● **Dataset entries**
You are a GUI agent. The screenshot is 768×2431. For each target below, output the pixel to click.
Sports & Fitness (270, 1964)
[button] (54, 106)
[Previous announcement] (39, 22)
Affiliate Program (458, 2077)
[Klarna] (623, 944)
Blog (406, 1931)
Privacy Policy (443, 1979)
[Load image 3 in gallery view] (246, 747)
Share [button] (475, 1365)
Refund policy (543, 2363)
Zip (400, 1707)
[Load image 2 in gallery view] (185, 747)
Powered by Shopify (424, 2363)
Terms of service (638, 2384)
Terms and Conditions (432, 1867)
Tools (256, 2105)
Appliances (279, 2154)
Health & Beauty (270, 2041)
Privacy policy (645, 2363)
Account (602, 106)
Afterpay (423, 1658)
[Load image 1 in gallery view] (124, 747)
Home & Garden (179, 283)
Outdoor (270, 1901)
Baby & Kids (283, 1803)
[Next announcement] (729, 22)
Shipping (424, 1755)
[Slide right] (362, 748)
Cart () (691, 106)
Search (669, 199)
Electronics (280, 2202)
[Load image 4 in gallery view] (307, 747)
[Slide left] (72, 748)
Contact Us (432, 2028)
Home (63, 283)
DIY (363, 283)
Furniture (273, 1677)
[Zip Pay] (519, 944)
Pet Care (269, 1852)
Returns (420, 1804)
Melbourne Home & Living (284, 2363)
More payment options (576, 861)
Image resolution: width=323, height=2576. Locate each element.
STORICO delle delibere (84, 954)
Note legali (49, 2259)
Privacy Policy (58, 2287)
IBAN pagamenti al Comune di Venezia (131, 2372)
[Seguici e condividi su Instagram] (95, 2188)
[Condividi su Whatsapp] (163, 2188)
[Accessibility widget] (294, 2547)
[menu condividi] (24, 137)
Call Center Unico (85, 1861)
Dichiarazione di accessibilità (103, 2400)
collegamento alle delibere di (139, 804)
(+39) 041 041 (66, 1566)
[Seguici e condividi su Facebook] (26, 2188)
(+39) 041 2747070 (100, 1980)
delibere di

● **What you need to do**
Please retype all of the data above exactly as written.

● **Task response**
You are a GUI agent. The screenshot is 768×2431. For each target below, output the pixel to click.
Sports & Fitness (270, 1964)
[button] (54, 106)
[Previous announcement] (39, 22)
Affiliate Program (458, 2077)
[Klarna] (623, 944)
Blog (406, 1931)
Privacy Policy (443, 1979)
[Load image 3 in gallery view] (246, 747)
Share [button] (475, 1365)
Refund policy (543, 2363)
Zip (400, 1707)
[Load image 2 in gallery view] (185, 747)
Powered by Shopify (424, 2363)
Terms of service (638, 2384)
Terms and Conditions (432, 1867)
Tools (256, 2105)
Appliances (279, 2154)
Health & Beauty (270, 2041)
Privacy policy (645, 2363)
Account (602, 106)
Afterpay (423, 1658)
[Load image 1 in gallery view] (124, 747)
Home & Garden (179, 283)
Outdoor (270, 1901)
Baby & Kids (283, 1803)
[Next announcement] (729, 22)
Shipping (424, 1755)
[Slide right] (362, 748)
Cart () (691, 106)
Search (669, 199)
Electronics (280, 2202)
[Load image 4 in gallery view] (307, 747)
[Slide left] (72, 748)
Contact Us (432, 2028)
Home (63, 283)
DIY (363, 283)
Furniture (273, 1677)
[Zip Pay] (519, 944)
Pet Care (269, 1852)
Returns (420, 1804)
Melbourne Home & Living (284, 2363)
More payment options (576, 861)
Image resolution: width=323, height=2576. Locate each element.
STORICO delle delibere (84, 954)
Note legali (49, 2259)
Privacy Policy (58, 2287)
IBAN pagamenti al Comune di Venezia (131, 2372)
[Seguici e condividi su Instagram] (95, 2188)
[Condividi su Whatsapp] (163, 2188)
[Accessibility widget] (294, 2547)
[menu condividi] (24, 137)
Call Center Unico (85, 1861)
Dichiarazione di accessibilità (103, 2400)
collegamento alle delibere di (139, 804)
(+39) 041 041 (66, 1566)
[Seguici e condividi su Facebook] (26, 2188)
(+39) 041 2747070 (100, 1980)
delibere di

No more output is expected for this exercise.